Fin dal 1881 il convento carmelitano secentesco di Maria in Trastevere venne destinato a carcere ed inaugurato nel 1900.

Durante il fascismo divenne anche carcere politico, che ospitò tra gli altri Alcide De Gasperi. A seguito dell’occupazione della città il terzo e il sesto braccio vennero gestiti dalle SS. Da lì vennero molti dei morti di Forte Bravetta e delle Fosse Ardeatine; ma anche i 320 deportati del 4 gennaio 1944. e poco distante si trova il Collegio Militare, dove furono portati i rastrellati ebrei della razzia del 16 Ottobre 1944.
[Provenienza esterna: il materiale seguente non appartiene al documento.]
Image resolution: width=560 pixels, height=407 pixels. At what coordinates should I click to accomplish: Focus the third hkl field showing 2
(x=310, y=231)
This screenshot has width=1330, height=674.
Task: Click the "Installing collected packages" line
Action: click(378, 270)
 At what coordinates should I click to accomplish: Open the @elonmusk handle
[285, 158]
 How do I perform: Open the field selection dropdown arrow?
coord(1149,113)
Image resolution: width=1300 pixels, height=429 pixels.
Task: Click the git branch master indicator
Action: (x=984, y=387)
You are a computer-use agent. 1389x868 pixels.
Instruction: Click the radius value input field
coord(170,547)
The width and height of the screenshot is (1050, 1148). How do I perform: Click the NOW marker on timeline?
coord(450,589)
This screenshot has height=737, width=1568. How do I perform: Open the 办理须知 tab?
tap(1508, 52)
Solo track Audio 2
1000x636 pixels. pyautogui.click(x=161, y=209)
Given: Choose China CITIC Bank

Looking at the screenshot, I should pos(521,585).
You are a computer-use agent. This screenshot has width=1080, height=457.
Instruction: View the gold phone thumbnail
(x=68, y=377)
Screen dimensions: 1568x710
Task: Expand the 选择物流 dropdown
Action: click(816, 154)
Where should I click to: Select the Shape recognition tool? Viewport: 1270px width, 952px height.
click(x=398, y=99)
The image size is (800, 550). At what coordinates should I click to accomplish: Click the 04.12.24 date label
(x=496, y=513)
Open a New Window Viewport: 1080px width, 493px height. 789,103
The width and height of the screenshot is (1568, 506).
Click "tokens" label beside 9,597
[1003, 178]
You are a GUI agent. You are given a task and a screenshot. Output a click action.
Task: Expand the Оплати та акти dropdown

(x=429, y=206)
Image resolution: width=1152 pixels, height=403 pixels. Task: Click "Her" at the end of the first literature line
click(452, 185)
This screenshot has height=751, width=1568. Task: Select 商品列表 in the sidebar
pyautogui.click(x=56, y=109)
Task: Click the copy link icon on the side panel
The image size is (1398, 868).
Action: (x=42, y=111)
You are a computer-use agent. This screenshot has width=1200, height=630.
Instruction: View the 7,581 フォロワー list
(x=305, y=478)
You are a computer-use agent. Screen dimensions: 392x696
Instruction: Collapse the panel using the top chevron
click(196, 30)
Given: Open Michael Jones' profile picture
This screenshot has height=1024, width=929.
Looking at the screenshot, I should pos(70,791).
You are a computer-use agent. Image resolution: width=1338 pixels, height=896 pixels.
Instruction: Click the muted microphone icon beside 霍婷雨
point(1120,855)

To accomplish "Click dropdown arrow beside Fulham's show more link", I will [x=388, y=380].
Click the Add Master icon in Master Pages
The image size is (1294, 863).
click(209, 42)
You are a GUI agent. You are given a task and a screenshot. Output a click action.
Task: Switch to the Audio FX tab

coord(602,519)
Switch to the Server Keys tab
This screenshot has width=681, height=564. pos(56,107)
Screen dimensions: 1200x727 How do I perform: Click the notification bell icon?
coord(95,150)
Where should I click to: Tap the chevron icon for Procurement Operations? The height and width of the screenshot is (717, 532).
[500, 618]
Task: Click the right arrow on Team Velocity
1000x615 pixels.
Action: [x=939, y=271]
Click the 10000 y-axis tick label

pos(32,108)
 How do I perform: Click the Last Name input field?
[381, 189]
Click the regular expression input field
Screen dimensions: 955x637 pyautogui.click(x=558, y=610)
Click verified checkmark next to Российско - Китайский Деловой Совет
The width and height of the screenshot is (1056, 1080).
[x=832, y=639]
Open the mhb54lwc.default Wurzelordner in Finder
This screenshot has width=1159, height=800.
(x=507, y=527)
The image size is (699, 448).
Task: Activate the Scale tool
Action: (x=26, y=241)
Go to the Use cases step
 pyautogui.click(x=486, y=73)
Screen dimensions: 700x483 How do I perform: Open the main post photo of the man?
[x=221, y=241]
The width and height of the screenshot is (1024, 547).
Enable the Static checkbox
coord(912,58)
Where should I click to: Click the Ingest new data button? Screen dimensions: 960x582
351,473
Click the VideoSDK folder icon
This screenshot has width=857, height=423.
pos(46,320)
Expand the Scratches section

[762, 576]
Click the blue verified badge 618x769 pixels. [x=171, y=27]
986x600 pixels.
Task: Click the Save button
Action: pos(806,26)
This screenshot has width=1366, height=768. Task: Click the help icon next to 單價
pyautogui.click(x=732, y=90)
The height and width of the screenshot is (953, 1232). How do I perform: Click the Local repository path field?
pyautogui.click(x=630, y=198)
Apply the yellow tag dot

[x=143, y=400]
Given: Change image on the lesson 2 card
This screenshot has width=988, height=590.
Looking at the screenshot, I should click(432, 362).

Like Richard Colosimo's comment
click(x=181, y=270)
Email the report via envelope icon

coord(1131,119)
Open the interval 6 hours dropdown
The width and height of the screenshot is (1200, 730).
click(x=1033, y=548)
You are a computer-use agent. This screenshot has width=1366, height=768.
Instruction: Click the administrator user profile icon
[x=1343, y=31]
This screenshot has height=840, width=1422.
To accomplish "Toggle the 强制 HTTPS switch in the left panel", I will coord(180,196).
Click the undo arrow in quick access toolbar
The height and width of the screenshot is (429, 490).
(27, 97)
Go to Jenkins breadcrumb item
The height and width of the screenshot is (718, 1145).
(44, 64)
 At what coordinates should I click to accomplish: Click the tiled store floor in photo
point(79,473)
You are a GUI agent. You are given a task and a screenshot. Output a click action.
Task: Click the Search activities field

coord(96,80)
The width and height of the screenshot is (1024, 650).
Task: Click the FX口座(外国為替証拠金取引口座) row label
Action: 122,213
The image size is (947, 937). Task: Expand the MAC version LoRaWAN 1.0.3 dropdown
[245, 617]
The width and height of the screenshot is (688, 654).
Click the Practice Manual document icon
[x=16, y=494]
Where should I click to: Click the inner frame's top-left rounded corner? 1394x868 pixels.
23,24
 Vi furono reclusi numerosi antifascisti (politici, militari e uomini di cultura). Si arrivò a oltre 2500 detenuti, quando la capienza era di 900. Epica la fuga di Pertini e Saragat il 24 gennaio 1944. I due futuri presidenti erano stati arrestati il 18 ottobre 1943 e condotti in via Tasso. Successivamente portati nel sesto braccio di Regina Coeli dove erano stati condannati a morte a metà novembre. Trasferiti nel terzo braccio con alcuni ufficiali badogliani, riuscirono ad evadere insieme ad altri cinque prigionieri politici grazie a un piano concepito da Giuliano Vassalli e Peppino Gracceva, comandanti dei socialisti clandestini romani, poi Brigate Matteotti, con l'aiuto di Massimo Severo Giannini e Ugo Gala, che predisposero un falso ordine di scarcerazione.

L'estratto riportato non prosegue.